When elections were first mooted for the Tees Valley and West Midlands Mayors, few would have believed that any other than Labour candidates would have succeeded in both areas. But both now boast Conservative Mayors. The Conservative net gain of 563 council seats in 2017 was greater than the party’s achievement in the 2015 local elections when almost twice as many seats were contested.
And this scale of success was the result of the party striking deep into Labour territory: net gains of 19 seats in Derbyshire, 11 in Lancashire; 12 in Northumberland and 11 in Cumbria. In addition, the collapse of UKIP delivered some eye-watering Conservative gains in Kent (+24), Lincolnshire (+23) and Norfolk (+15).
For Labour, there really was no consolation: handsome wins in Greater Manchester and Liverpool City region when in Opposition were to be expected, yet they were inflated into great triumphs. It was like watching a drowning man clutching at matchsticks to stay afloat; because they lost so many of the fights that were competitive – marginal territory not buttressed by divisions of tribal voters. For an unprecedented third year in a row the main Opposition party sustained a net loss of council seats.
In Wales, the Labour losses were not as dire as many predicted and the party held on to Cardiff and Newport; but they still lost one-in-five of all the seats they were defending. And in Scotland, Labour lost fully one-third of the seats they were defending as they watched the Conservatives more than double their total number of seats. The June general election is not going to be won in London or Greater Manchester or Liverpool and Labour seems to be struggling badly in those areas where it will be won.
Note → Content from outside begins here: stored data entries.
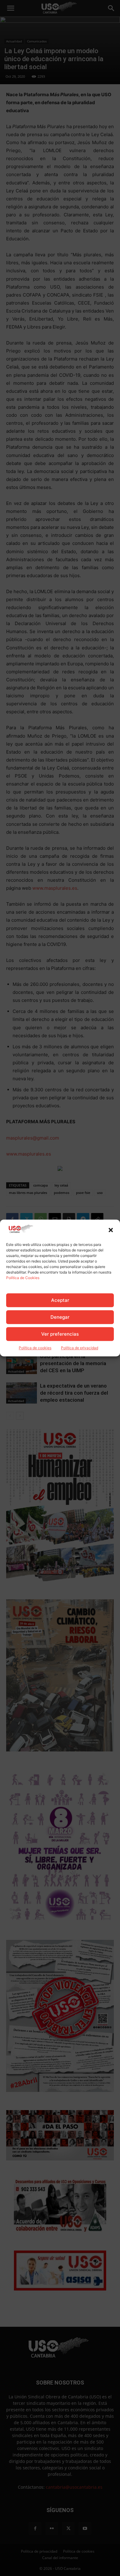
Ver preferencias (60, 1334)
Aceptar (60, 1300)
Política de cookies (35, 1348)
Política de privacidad (79, 1348)
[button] (111, 1230)
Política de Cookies (22, 1278)
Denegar (60, 1317)
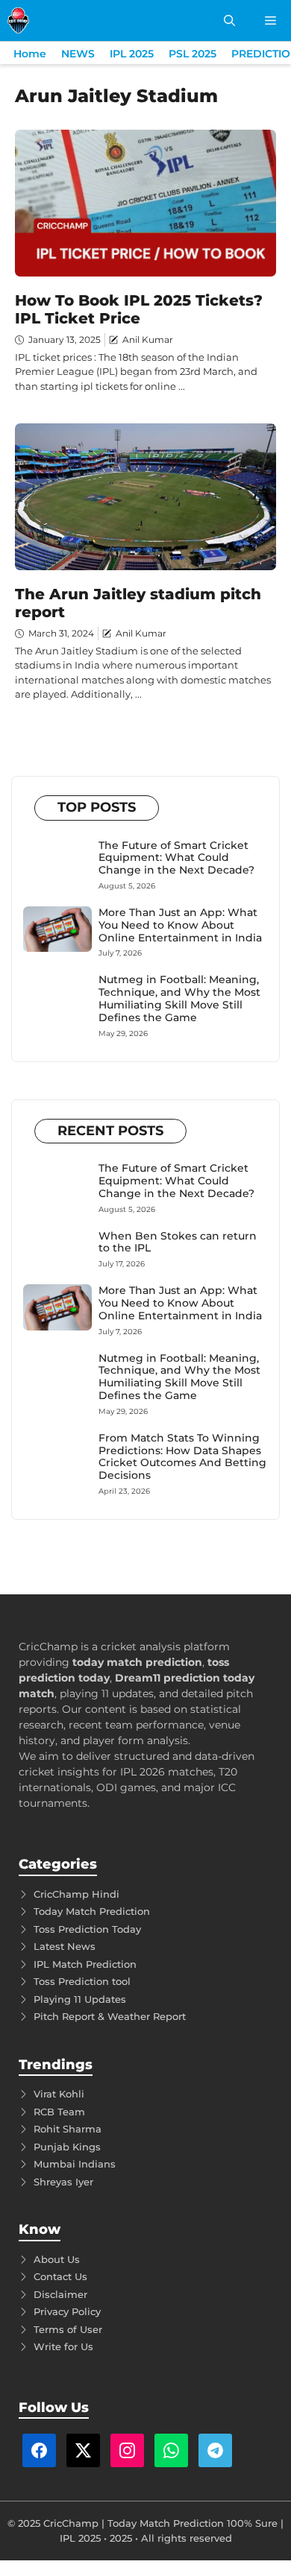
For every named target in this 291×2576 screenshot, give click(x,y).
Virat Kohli (59, 2094)
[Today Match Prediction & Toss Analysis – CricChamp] (18, 20)
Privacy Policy (67, 2311)
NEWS (78, 53)
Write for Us (63, 2346)
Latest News (65, 1946)
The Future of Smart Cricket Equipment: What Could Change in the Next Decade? (176, 858)
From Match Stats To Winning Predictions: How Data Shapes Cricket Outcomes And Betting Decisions (182, 1456)
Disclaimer (60, 2294)
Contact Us (60, 2276)
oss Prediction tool (85, 1981)
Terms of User (68, 2329)
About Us (57, 2259)
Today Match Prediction (92, 1911)
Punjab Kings (67, 2147)
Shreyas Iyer (63, 2182)
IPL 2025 (132, 53)
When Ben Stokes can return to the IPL (177, 1242)
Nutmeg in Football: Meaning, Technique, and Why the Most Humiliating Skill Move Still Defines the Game (179, 998)
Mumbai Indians (75, 2164)
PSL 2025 (192, 53)
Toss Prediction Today (87, 1929)
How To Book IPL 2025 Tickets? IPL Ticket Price (139, 309)
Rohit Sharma (67, 2129)
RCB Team (59, 2112)
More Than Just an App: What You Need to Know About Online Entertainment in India (180, 925)
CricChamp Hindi (76, 1894)
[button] (229, 20)
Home (29, 53)
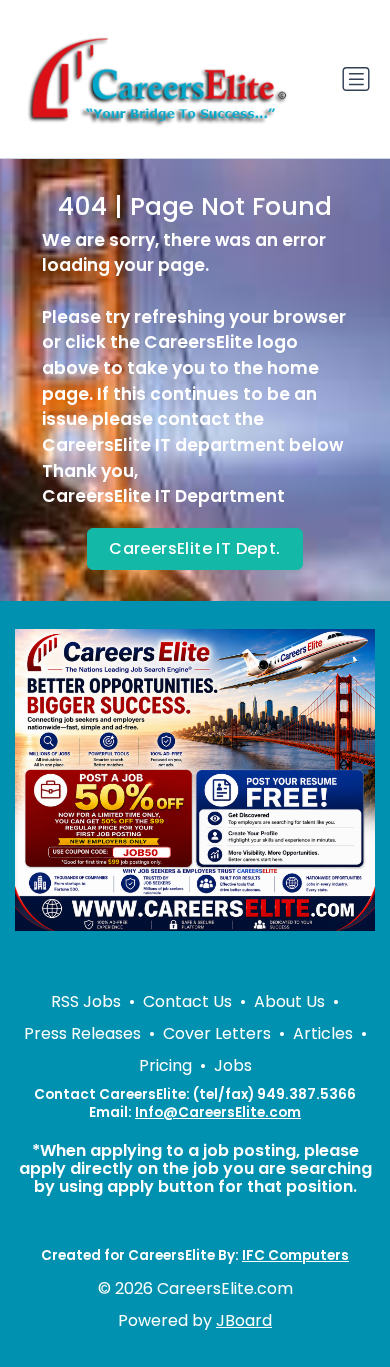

The Lib Dems had hoped that these results would provide rich copy for numerous general election leaflets illustrating how their success in council wards made them powerful challengers to the incumbent party in various parliamentary constituencies. I’m sure the leaflets will still be printed but they will have to be even more inventive in the graphs they use to ‘prove’ their electoral potency if they are based on 4 May 2017 results.
Last year was the first set of local elections since 2008 that the Lib Dems made a net gain in council seats: this year they have fallen back into net losses. It seems they have performed modestly better in areas with a strong Remain vote from the 2016 EU Referendum but this is hardly the electoral dividend Tim Farron was hoping for when he decided to woo Remain voters for all his party was worth. The party improved its share of the BBC’s election night Projected National Share of the vote but they are still well short of the figures they regularly clocked up in the midst of their former Glory Days.
What is there to say about UKIP that does not require reading the Last Rites? Four years ago, when these councils were last contested, they burst across the sky, taking one-quarter of all votes cast, despite standing in only three-quarters of the seats up for election. Their departure appears as dramatic as their arrival.
Whatever the cause of their decline, it has decisively shaped the outcome of the May 2017 election. The Conservatives have benefited much more than any other party. To adapt a petrol advert from my youth, ex-UKIP voters have put the tiger in Mrs May’s tank.
The SNP have managed to defy political gravity for some years: phrasing everything in terms of independence and/or the wickedness of Westminster thwarting their every good intention. It seems the game may be up. The party still dominates Scottish politics and will continue to do so but now there is a whiff of cordite in the air.
The SNP lost their majority in Holyrood in 2016; in 2017, they became the largest party in Glasgow but did not win outright control; and they lost Dundee. The SNP beating up Labour is yesterdays’ news: the startling new reality is that a net loss of seven seats for the SNP, contrasts with a net gain of 164 Scottish council seats by the Conservatives.
We know that local election results have to be swallowed with care: that up to one-in-five people split their ticket between voting in local and general elections. But with that important caveat in mind, there is nothing in the 4 May 2017 local election results that suggests the general election campaign voting intention polls are travelling in the wrong direction.
Conservative strength in the 2017 campaign opinion polls appears to be significantly underpinned by substantial defections from among UKIP voters. Labour seems under threat in ‘safe’ as well as ‘marginal’ areas, having chronically failed to address the views and concerns of white working class voters who faithfully provided the core of the party’s support for so much of its history. The Lib Dems can offer little electoral evidence of the breakthrough in seat gains that they claim are on the cards.
It seems the best Mrs May’s opponents can hope for is the hint from last Thursday’s results, that impressive as they were, they did not constitute evidence of a landslide Conservative victory on 8 June.
By David Cowling, Former Editor, BBC Political Research and visiting senior research fellow at King’s College London.